Six months ago, I reeled off a series of movie and TV moments referencing New Haven.
Today, I’ve got enough for a sequel. And I didn’t even have to watch Gilmore Girls.
Top Gun: Maverick (2022), 29:04: A pair of aces nicknamed Yale and Harvard arrive late to the bar where viewers first meet America’s top fictional fighter pilots. Competing for the right to fly a near-impossible mission, Yale turns out to be a secondary character, relegated to a “reserve role” for the mission and omitted from the final heroes’ gallery. But his screen time still beats Harvard’s.
Duplicity (2009), 8:17: Ray Koval, a corporate spy within the beauty industry, has just ducked a security team he’s testing out. At least I think that’s what’s going on; the film is coy with its audience—duplicitous, even. Anyway, Koval’s in Grand Central, and if you aren’t too busy trying to get your bearings, you might hear an announcement drifting across the background: “New Haven customers, New Haven customers. The 11:21 to New Haven, 11:21 to New Haven. First stop Stamford…”

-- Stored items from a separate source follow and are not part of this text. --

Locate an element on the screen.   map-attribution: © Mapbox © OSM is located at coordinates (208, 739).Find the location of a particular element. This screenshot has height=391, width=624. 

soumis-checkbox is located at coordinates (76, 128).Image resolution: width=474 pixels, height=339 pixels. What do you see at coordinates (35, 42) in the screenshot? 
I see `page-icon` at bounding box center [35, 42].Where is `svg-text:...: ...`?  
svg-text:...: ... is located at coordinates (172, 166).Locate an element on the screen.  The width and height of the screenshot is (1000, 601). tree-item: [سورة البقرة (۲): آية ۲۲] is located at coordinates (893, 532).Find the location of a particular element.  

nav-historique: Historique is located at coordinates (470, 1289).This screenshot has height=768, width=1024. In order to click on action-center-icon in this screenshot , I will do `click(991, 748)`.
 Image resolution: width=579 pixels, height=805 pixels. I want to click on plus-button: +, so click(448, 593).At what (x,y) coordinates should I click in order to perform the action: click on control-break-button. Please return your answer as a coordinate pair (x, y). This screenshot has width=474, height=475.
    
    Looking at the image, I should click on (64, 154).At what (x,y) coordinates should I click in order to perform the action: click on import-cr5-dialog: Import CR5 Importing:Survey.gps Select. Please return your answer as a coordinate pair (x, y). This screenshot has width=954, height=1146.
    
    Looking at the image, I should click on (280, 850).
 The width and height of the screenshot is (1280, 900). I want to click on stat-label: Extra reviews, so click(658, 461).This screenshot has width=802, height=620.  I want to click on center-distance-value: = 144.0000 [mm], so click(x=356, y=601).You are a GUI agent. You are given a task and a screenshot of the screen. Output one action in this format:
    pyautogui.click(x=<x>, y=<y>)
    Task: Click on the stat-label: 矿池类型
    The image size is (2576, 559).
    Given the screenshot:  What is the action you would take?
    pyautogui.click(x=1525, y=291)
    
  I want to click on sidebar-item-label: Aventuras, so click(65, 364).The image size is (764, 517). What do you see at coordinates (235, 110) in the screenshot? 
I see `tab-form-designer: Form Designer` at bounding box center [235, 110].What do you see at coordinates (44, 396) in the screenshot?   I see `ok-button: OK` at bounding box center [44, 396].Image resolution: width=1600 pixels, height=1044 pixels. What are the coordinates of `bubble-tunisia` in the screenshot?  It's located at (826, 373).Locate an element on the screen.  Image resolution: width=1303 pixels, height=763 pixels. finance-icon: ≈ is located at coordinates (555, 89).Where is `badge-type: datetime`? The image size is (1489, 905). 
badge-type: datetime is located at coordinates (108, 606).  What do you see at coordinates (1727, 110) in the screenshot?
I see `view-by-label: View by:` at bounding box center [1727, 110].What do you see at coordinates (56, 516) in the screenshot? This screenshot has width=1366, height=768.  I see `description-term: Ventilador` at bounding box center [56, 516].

Life with Father (1947), 5:49: Speaking of the train to New Haven, it’s 1883 on the main floor of a Madison Avenue brownstone. A family begins to gather for breakfast. First down the stairs is eldest son Clarence Jr., who picks up the newspaper. “Jiminy! Another wreck on the New Haven! That always disturbs the stock market. Father won’t like that.” “I do wish the New Haven would stop having wrecks,” Mother replies. “If they knew how it upsets your father.”
The Mindy Project (2016), S4E24, 5:57: Doctor Mindy Lahiri answers her phone and carries it to an alcove, stopping next to a print produced by and promoting New Haven’s own Dexterity Press.
W. (2008), 5:59: Berated by a crowd, doused with liquor, submerged in ice water, whipped by wet towels, threatened with a 3-iron and commanded to sing “The Whiffenpoofs Song,” a young Yalie named George W. Bush is shown enduring—no, enjoying—an extreme hazing ritual while pledging the Delta Kappa Epsilon fraternity.
TÁR (2022), 37:21: In a gilded room at The Carlyle in New York, world-beating maestro Lydia Tár flirts with the idea of flirting with her assistant, Francesca, who suggests dinner. “Uh, no,” Tár decides. “No, I’m going to stay and put this piano to good use. I’m suspicious of the E natural in the cello line. Doesn’t it sound like warmed-over Charles Ives to you?” Ives studied in New Haven, at Hopkins and Yale, but Tár’s next question is mere coincidence: “You must have some New Haven friends you want to see tonight?” Francesca demurs, smolders, offers a few more openings, lingers for an invitation that never comes.